Dunia Shiro-Issi amblas dalam sekejap mata. Belasan tahun kerja kerasnya luluh lantak di tangan asisten junior yang dianggapnya tak berharga. Perempuan kutu buku yang selalu tampak gugup itu rupanya menyimpan sisi lain. Musuh dalam selimut yang tak terdeteksi.
“Sejak kapan kau merencanakan semua ini?” kata Shiro-Issi dengan dada naik turun menahan emosi.
“Sejak anda memperlakukan ide – ide saya seperti sampah.” mata Emma menyipit geram. “Saya selalu mengagumi anda, Profesor.
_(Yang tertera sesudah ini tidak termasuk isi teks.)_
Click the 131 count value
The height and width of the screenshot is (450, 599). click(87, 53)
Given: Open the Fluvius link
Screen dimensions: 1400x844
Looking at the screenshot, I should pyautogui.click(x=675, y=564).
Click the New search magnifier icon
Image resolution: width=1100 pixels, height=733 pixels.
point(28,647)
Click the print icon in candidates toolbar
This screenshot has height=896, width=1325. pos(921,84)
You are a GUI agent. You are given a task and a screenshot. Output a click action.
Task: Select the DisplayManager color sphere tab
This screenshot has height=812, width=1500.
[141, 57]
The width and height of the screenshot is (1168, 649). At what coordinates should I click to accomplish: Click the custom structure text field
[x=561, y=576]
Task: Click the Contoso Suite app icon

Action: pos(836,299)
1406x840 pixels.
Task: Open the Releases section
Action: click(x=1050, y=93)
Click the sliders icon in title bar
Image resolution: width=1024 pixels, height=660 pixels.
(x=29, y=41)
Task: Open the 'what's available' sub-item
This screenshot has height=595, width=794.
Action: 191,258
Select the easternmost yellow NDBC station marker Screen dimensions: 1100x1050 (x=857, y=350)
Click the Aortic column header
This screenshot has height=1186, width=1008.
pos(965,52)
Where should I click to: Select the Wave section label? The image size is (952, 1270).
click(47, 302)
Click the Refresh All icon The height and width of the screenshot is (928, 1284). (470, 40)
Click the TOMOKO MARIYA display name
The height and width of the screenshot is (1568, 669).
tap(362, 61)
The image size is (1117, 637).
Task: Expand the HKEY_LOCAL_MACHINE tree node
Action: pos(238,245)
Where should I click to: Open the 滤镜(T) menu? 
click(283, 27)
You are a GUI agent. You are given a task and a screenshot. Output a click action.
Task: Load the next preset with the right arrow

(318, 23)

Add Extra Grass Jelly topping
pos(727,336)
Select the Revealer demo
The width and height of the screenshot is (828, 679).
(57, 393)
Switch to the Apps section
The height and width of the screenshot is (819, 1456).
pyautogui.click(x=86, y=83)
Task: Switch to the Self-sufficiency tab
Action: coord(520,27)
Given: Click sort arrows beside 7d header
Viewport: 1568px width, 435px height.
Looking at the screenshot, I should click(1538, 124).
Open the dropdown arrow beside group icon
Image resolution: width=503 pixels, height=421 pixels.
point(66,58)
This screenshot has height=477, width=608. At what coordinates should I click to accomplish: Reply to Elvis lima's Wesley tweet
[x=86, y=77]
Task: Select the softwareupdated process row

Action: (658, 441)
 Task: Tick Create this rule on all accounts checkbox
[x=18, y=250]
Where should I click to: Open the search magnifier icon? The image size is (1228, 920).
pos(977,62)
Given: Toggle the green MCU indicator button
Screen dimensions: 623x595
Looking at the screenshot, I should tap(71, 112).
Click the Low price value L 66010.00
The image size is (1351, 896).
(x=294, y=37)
Tapi anda tak pernah peduli, selalu memandang sebelah mata semua yang saya kerjakan.”
“Hanya karena itu?” cibir Shiro-Issi.
“Awalnya.” balas Emma tenang. “Sekarang, tujuan saya berbeda." Emma mengacungkan pistolnya lurus – lurus ke arah Shiro-Issi.
Shiro-Issi tersuruk mundur ke sandaran sofa.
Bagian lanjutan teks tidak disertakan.